Encaminar prácticas exitosas para forjar una sólida infraestructura eléctrica y dar pie a un sistema eléctrico, es la premisa de esta iniciativa, con el objetivo de que en el sureste se cuente con la capacidad de emisión de energía eléctrica. 

“A nivel federal están buscando que por parte del norte-Bajío estemos generando y transmitiendo hacia el sureste todas las prácticas exitosas que se han tenido para detonar la inversión, la producción en el tema del sureste (…) Ellos han desarrollado su actividad en el tema de petróleos, en todo el tema de ductos, de tanques, pero no podemos llevar energía que se genere en el norte o en el Bajío hacia allá porque la infraestructura eléctrica no tiene la capacidad, eso es lo que primero se está buscando”, detalló.

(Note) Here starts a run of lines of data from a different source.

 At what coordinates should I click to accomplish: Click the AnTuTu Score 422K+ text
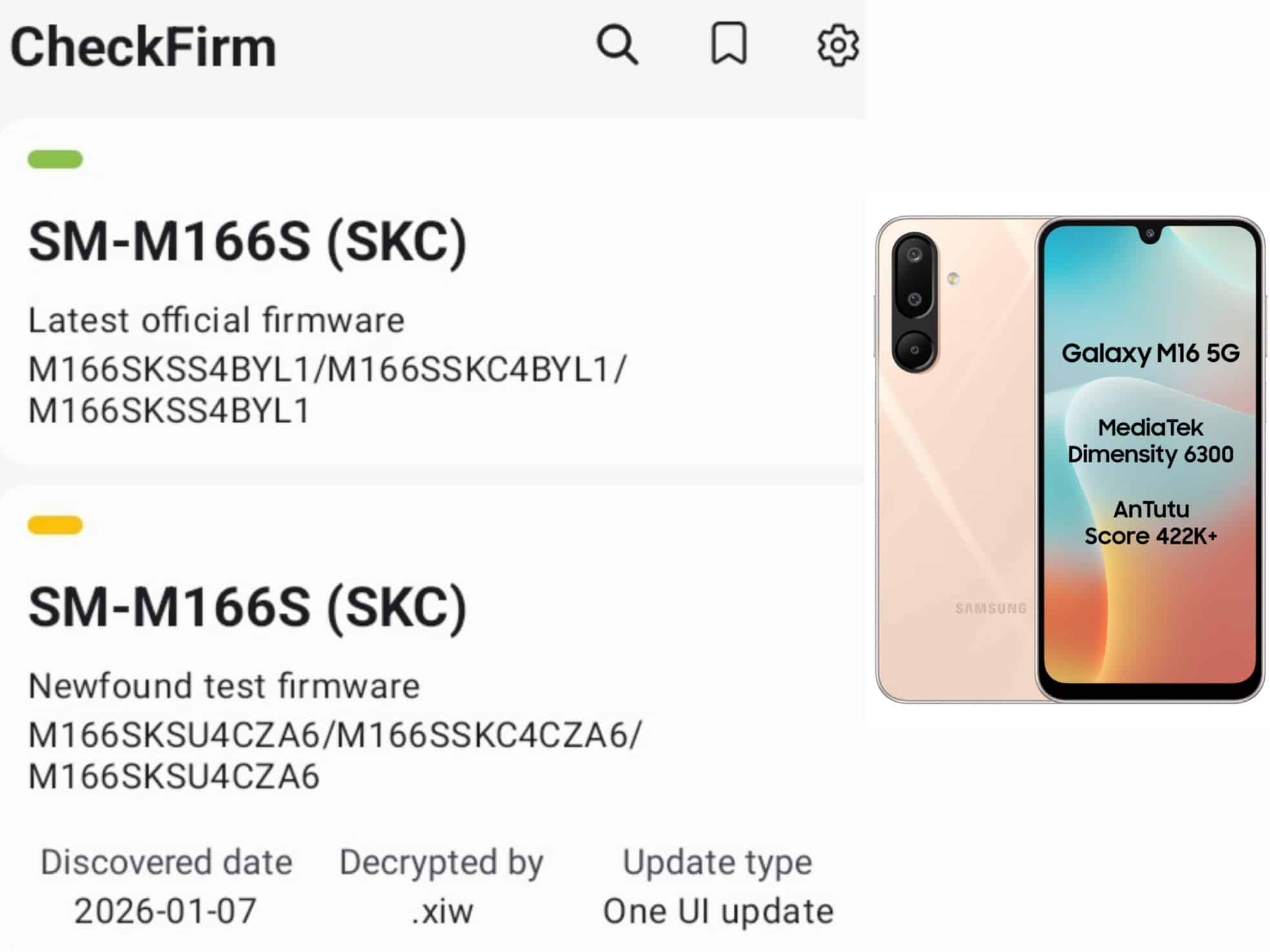(1151, 522)
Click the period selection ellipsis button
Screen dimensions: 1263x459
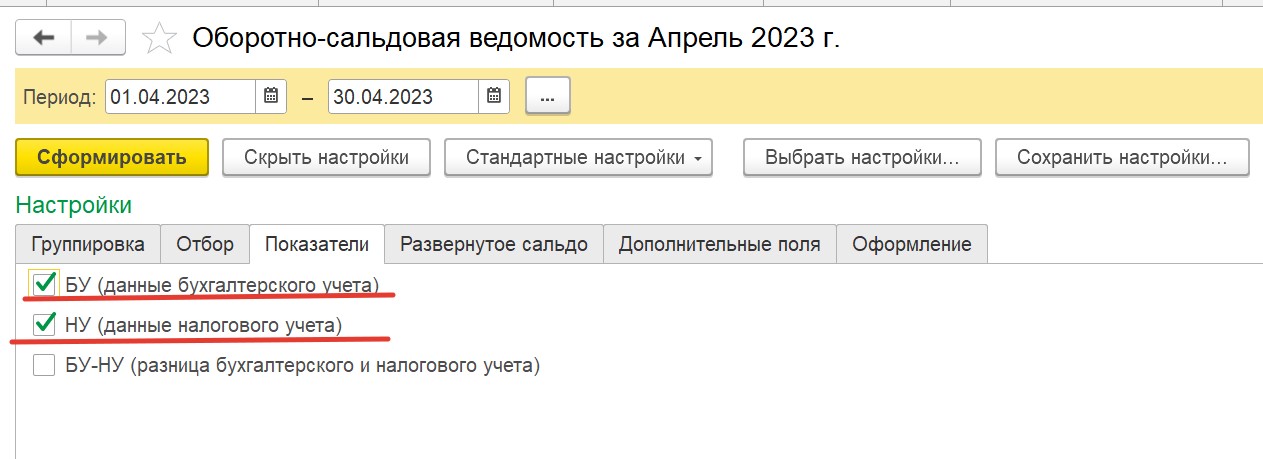[x=547, y=97]
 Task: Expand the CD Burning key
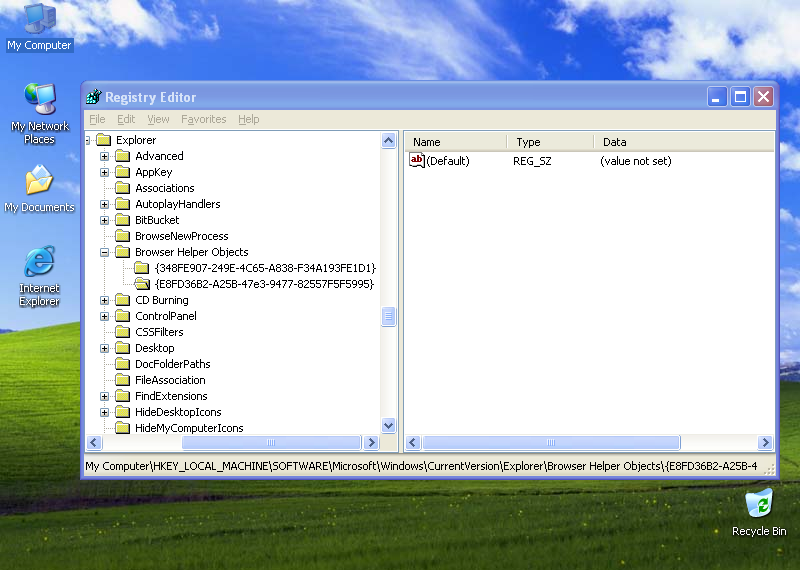(x=104, y=300)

Para el Bajío, la prioridad es incrementar las líneas de gasoductos para soportar la demanda que deriva del constante crecimiento industrial que caracteriza a los estados de la zona. La garantía de contar con suministro eléctrico resulta elemental para detonar la atracción de proyectos de inversión y potenciar la base industrial que se ha creado en la región.

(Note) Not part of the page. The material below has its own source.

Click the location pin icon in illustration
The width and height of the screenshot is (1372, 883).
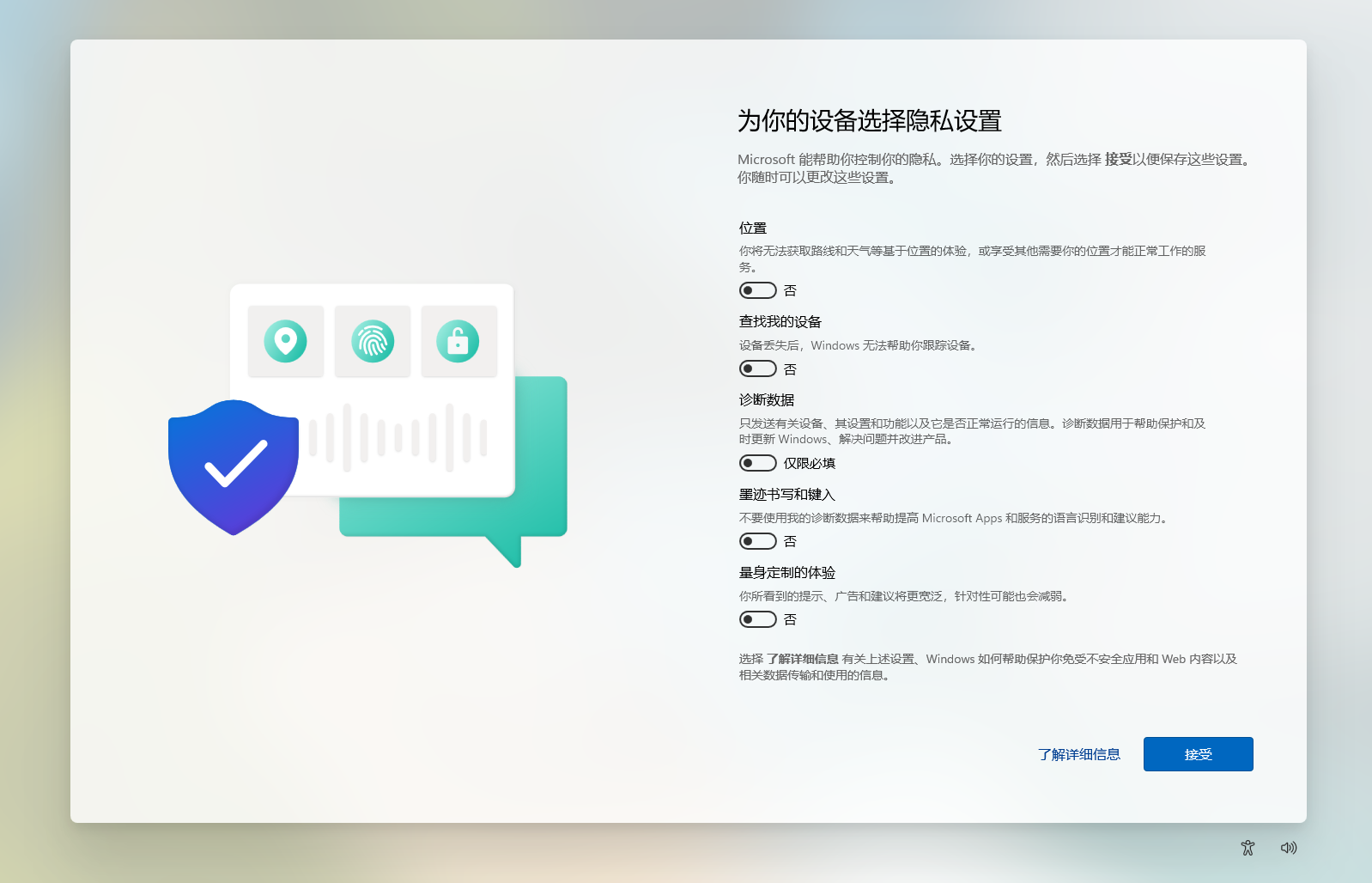pos(286,341)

“El tema de suministro energético es fundamental para que haya inversión y captación de nuevas industrias, y nuestra región Bajío empezó a detonar; es un caso muy similar al de Nuevo León en su momento, cuando empezó a haber la generación de energía, cuando llegan los ductos de gas natural y se empieza a generar a través de las termoeléctricas de CFE, de equipos o de proyectos de cogeneración tanto locales, de industria privada, como federales (...) eso es lo que nos hizo estar posicionados como una de las regiones más fructíferas del país”, mencionó Elisa Ávila.

Líneas de trabajo

El establecimiento de gasoductos en el Bajío está en fase de planeación, para determinar qué proyectos y cuántos se autorizarán. Se trata de iniciativas híbridas, en las que participará tanto el gobierno mexicano como la IP.

“La Iniciativa Privada es normalmente la que mete ciertos ductos, pero también está la parte de CFE Gas, que es la parte de los hidrocarburos”, detalló la directiva.

Estas líneas de trabajo se encuentran en las perspectivas del sector eléctrico nacional; por ahora no se cuenta con planes o periodos de ejecución, previendo que sea en el inicio de este 2021 cuando se delimiten.